• WHAT THIS TASK INVOLVES:
Would you return every entry below exactly as written, without its images?

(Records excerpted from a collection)
══════════════════════════════
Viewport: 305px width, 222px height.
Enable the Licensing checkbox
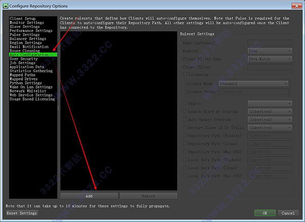185,75
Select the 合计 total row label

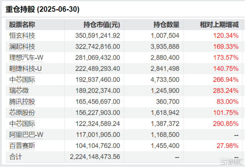tap(16, 157)
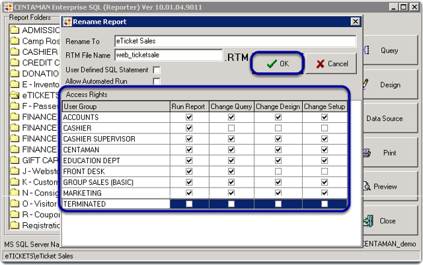Click the DONATIO folder icon
This screenshot has height=265, width=423.
(x=15, y=73)
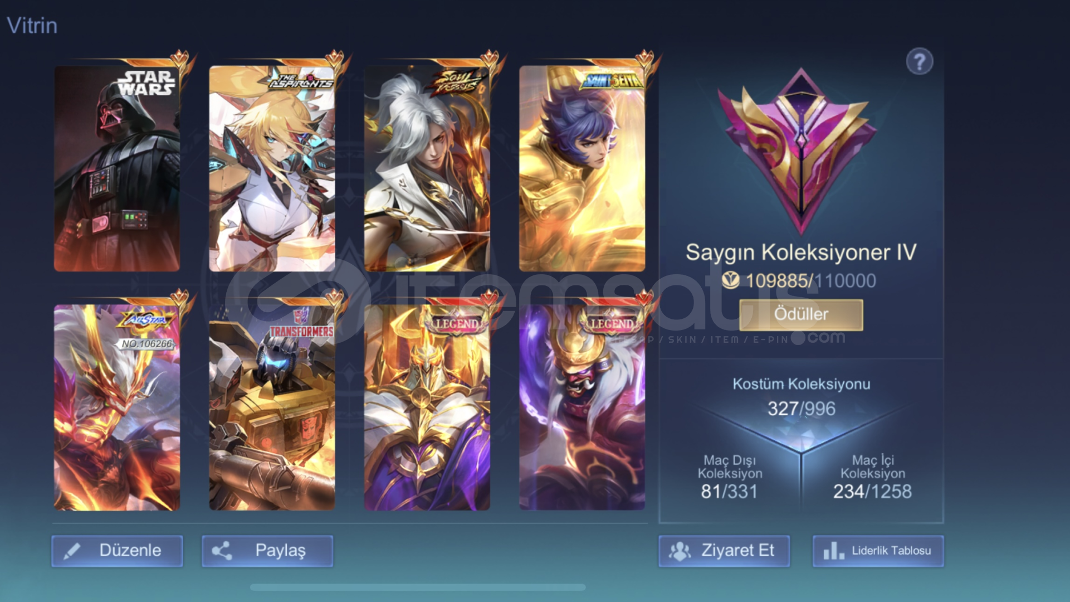
Task: Select the Transformers robot skin card
Action: pos(272,407)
══════════════════════════════
• PROBLEM SOLUTION:
Viewport: 305px width, 222px height.
Enable the Licensing checkbox
185,75
Select the 合计 total row label

tap(16, 157)
Click the DONATIO folder icon
This screenshot has height=265, width=423.
(x=15, y=73)
Task: Select the Transformers robot skin card
Action: pos(272,407)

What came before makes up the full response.